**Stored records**
↓

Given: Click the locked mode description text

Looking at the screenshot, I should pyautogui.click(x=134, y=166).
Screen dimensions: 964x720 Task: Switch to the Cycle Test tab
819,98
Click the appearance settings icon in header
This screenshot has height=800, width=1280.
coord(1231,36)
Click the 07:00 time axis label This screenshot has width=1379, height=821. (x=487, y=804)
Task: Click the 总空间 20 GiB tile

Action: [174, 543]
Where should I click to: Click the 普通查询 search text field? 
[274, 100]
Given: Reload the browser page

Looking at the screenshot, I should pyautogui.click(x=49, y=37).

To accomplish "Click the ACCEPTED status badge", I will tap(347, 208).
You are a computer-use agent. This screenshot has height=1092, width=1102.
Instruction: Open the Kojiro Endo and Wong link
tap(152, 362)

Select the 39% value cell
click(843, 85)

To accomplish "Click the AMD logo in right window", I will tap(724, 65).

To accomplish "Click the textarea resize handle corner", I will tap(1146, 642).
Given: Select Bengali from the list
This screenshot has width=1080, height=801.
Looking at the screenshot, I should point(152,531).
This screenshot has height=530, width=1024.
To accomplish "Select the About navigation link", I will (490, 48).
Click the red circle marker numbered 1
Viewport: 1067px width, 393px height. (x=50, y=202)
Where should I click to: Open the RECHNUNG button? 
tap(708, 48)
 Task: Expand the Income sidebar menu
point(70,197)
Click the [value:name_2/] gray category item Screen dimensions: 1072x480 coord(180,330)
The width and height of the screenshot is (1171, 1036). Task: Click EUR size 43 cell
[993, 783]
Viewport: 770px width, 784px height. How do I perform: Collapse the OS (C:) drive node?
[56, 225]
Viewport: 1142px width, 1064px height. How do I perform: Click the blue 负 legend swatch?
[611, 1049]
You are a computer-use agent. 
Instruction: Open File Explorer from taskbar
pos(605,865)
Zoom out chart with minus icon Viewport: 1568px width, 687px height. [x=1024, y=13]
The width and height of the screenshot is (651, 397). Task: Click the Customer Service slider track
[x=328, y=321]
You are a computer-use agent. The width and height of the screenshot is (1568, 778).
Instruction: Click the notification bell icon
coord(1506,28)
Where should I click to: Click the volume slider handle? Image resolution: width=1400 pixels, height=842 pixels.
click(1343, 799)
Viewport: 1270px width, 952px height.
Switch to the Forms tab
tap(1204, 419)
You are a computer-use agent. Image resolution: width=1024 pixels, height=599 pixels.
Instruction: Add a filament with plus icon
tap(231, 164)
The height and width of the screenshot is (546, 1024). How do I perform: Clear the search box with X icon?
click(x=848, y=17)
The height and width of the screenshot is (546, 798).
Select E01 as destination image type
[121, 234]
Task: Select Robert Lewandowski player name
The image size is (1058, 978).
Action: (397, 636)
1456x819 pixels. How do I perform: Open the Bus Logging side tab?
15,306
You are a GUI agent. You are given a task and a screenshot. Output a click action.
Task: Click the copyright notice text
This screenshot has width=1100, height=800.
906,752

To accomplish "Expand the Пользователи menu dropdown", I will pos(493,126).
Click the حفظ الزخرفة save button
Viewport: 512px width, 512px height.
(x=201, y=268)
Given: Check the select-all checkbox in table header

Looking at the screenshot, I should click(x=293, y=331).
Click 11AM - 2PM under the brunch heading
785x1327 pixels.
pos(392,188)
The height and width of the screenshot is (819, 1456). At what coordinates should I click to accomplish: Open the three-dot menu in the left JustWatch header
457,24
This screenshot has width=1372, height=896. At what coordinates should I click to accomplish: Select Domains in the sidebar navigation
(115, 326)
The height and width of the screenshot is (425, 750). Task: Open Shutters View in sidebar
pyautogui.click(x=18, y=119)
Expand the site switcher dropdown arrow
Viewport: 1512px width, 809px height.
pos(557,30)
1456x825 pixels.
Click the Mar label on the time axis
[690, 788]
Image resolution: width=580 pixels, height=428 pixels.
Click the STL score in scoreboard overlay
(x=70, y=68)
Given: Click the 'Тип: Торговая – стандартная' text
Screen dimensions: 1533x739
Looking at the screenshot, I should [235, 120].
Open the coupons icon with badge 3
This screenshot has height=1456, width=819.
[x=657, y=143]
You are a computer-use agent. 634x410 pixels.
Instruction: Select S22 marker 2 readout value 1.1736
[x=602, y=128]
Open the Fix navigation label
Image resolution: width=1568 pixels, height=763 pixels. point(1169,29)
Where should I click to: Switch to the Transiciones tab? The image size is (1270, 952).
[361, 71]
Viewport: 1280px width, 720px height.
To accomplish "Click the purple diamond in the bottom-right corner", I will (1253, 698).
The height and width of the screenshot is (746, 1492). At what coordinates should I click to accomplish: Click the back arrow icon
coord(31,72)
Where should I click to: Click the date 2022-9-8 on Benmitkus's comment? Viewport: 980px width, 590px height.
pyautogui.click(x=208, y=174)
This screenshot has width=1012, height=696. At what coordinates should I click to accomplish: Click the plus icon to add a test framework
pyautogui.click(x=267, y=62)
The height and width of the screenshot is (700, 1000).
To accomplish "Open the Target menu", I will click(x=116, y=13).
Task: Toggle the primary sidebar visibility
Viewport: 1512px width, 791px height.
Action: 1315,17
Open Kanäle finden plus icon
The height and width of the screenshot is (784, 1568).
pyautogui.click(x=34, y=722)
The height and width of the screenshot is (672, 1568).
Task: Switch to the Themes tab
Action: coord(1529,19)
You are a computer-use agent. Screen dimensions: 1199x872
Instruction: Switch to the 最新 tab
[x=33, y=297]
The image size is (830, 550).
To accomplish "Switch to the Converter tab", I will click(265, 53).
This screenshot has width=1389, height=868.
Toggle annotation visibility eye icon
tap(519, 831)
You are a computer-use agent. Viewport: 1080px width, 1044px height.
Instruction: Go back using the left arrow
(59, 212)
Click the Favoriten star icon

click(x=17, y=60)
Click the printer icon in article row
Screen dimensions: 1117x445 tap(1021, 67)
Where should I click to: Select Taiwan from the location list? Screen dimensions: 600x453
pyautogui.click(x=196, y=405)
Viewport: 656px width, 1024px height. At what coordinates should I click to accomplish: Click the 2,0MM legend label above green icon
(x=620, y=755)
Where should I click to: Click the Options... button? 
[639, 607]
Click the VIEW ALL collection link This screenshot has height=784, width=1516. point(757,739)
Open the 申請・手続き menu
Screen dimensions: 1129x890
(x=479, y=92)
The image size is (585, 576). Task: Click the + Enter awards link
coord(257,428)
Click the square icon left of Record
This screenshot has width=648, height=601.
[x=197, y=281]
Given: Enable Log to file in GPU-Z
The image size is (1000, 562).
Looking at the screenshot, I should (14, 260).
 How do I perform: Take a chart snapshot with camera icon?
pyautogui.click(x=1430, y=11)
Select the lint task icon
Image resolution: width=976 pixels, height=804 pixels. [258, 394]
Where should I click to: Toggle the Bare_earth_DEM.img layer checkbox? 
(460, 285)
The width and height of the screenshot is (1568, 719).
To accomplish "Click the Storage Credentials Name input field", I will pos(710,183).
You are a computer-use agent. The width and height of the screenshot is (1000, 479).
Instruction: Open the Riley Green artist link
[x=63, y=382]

↑

**THE REQUEST**
Copy out all of the lines above word for word.

**RESPONSE TO THIS TASK**
Given: Click the locked mode description text

Looking at the screenshot, I should pyautogui.click(x=134, y=166).
Screen dimensions: 964x720 Task: Switch to the Cycle Test tab
819,98
Click the appearance settings icon in header
This screenshot has height=800, width=1280.
coord(1231,36)
Click the 07:00 time axis label This screenshot has width=1379, height=821. (x=487, y=804)
Task: Click the 总空间 20 GiB tile

Action: [174, 543]
Where should I click to: Click the 普通查询 search text field? 
[274, 100]
Given: Reload the browser page

Looking at the screenshot, I should pyautogui.click(x=49, y=37).

To accomplish "Click the ACCEPTED status badge", I will tap(347, 208).
You are a computer-use agent. This screenshot has height=1092, width=1102.
Instruction: Open the Kojiro Endo and Wong link
tap(152, 362)

Select the 39% value cell
click(843, 85)

To accomplish "Click the AMD logo in right window", I will tap(724, 65).

To accomplish "Click the textarea resize handle corner", I will tap(1146, 642).
Given: Select Bengali from the list
This screenshot has width=1080, height=801.
Looking at the screenshot, I should point(152,531).
This screenshot has height=530, width=1024.
To accomplish "Select the About navigation link", I will (490, 48).
Click the red circle marker numbered 1
Viewport: 1067px width, 393px height. (x=50, y=202)
Where should I click to: Open the RECHNUNG button? 
tap(708, 48)
 Task: Expand the Income sidebar menu
point(70,197)
Click the [value:name_2/] gray category item Screen dimensions: 1072x480 coord(180,330)
The width and height of the screenshot is (1171, 1036). Task: Click EUR size 43 cell
[993, 783]
Viewport: 770px width, 784px height. How do I perform: Collapse the OS (C:) drive node?
[56, 225]
Viewport: 1142px width, 1064px height. How do I perform: Click the blue 负 legend swatch?
[611, 1049]
You are a computer-use agent. 
Instruction: Open File Explorer from taskbar
pos(605,865)
Zoom out chart with minus icon Viewport: 1568px width, 687px height. [x=1024, y=13]
The width and height of the screenshot is (651, 397). Task: Click the Customer Service slider track
[x=328, y=321]
You are a computer-use agent. The width and height of the screenshot is (1568, 778).
Instruction: Click the notification bell icon
coord(1506,28)
Where should I click to: Click the volume slider handle? Image resolution: width=1400 pixels, height=842 pixels.
click(1343, 799)
Viewport: 1270px width, 952px height.
Switch to the Forms tab
tap(1204, 419)
You are a computer-use agent. Image resolution: width=1024 pixels, height=599 pixels.
Instruction: Add a filament with plus icon
tap(231, 164)
The height and width of the screenshot is (546, 1024). How do I perform: Clear the search box with X icon?
click(x=848, y=17)
The height and width of the screenshot is (546, 798).
Select E01 as destination image type
[121, 234]
Task: Select Robert Lewandowski player name
The image size is (1058, 978).
Action: (397, 636)
1456x819 pixels. How do I perform: Open the Bus Logging side tab?
15,306
You are a GUI agent. You are given a task and a screenshot. Output a click action.
Task: Click the copyright notice text
This screenshot has width=1100, height=800.
906,752

To accomplish "Expand the Пользователи menu dropdown", I will pos(493,126).
Click the حفظ الزخرفة save button
Viewport: 512px width, 512px height.
(x=201, y=268)
Given: Check the select-all checkbox in table header

Looking at the screenshot, I should click(x=293, y=331).
Click 11AM - 2PM under the brunch heading
785x1327 pixels.
pos(392,188)
The height and width of the screenshot is (819, 1456). At what coordinates should I click to accomplish: Open the three-dot menu in the left JustWatch header
457,24
This screenshot has width=1372, height=896. At what coordinates should I click to accomplish: Select Domains in the sidebar navigation
(115, 326)
The height and width of the screenshot is (425, 750). Task: Open Shutters View in sidebar
pyautogui.click(x=18, y=119)
Expand the site switcher dropdown arrow
Viewport: 1512px width, 809px height.
pos(557,30)
1456x825 pixels.
Click the Mar label on the time axis
[690, 788]
Image resolution: width=580 pixels, height=428 pixels.
Click the STL score in scoreboard overlay
(x=70, y=68)
Given: Click the 'Тип: Торговая – стандартная' text
Screen dimensions: 1533x739
Looking at the screenshot, I should [235, 120].
Open the coupons icon with badge 3
This screenshot has height=1456, width=819.
[x=657, y=143]
You are a computer-use agent. 634x410 pixels.
Instruction: Select S22 marker 2 readout value 1.1736
[x=602, y=128]
Open the Fix navigation label
Image resolution: width=1568 pixels, height=763 pixels. point(1169,29)
Where should I click to: Switch to the Transiciones tab? The image size is (1270, 952).
[361, 71]
Viewport: 1280px width, 720px height.
To accomplish "Click the purple diamond in the bottom-right corner", I will (1253, 698).
The height and width of the screenshot is (746, 1492). At what coordinates should I click to accomplish: Click the back arrow icon
coord(31,72)
Where should I click to: Click the date 2022-9-8 on Benmitkus's comment? Viewport: 980px width, 590px height.
pyautogui.click(x=208, y=174)
This screenshot has width=1012, height=696. At what coordinates should I click to accomplish: Click the plus icon to add a test framework
pyautogui.click(x=267, y=62)
The height and width of the screenshot is (700, 1000).
To accomplish "Open the Target menu", I will click(x=116, y=13).
Task: Toggle the primary sidebar visibility
Viewport: 1512px width, 791px height.
Action: 1315,17
Open Kanäle finden plus icon
The height and width of the screenshot is (784, 1568).
pyautogui.click(x=34, y=722)
The height and width of the screenshot is (672, 1568).
Task: Switch to the Themes tab
Action: coord(1529,19)
You are a computer-use agent. Screen dimensions: 1199x872
Instruction: Switch to the 最新 tab
[x=33, y=297]
The image size is (830, 550).
To accomplish "Switch to the Converter tab", I will click(265, 53).
This screenshot has width=1389, height=868.
Toggle annotation visibility eye icon
tap(519, 831)
You are a computer-use agent. Viewport: 1080px width, 1044px height.
Instruction: Go back using the left arrow
(59, 212)
Click the Favoriten star icon

click(x=17, y=60)
Click the printer icon in article row
Screen dimensions: 1117x445 tap(1021, 67)
Where should I click to: Select Taiwan from the location list? Screen dimensions: 600x453
pyautogui.click(x=196, y=405)
Viewport: 656px width, 1024px height. At what coordinates should I click to accomplish: Click the 2,0MM legend label above green icon
(x=620, y=755)
Where should I click to: Click the Options... button? 
[639, 607]
Click the VIEW ALL collection link This screenshot has height=784, width=1516. point(757,739)
Open the 申請・手続き menu
Screen dimensions: 1129x890
(x=479, y=92)
The image size is (585, 576). Task: Click the + Enter awards link
coord(257,428)
Click the square icon left of Record
This screenshot has width=648, height=601.
[x=197, y=281]
Given: Enable Log to file in GPU-Z
The image size is (1000, 562).
Looking at the screenshot, I should (14, 260).
 How do I perform: Take a chart snapshot with camera icon?
pyautogui.click(x=1430, y=11)
Select the lint task icon
Image resolution: width=976 pixels, height=804 pixels. [258, 394]
Where should I click to: Toggle the Bare_earth_DEM.img layer checkbox? 
(460, 285)
The width and height of the screenshot is (1568, 719).
To accomplish "Click the Storage Credentials Name input field", I will pos(710,183).
You are a computer-use agent. The width and height of the screenshot is (1000, 479).
Instruction: Open the Riley Green artist link
[x=63, y=382]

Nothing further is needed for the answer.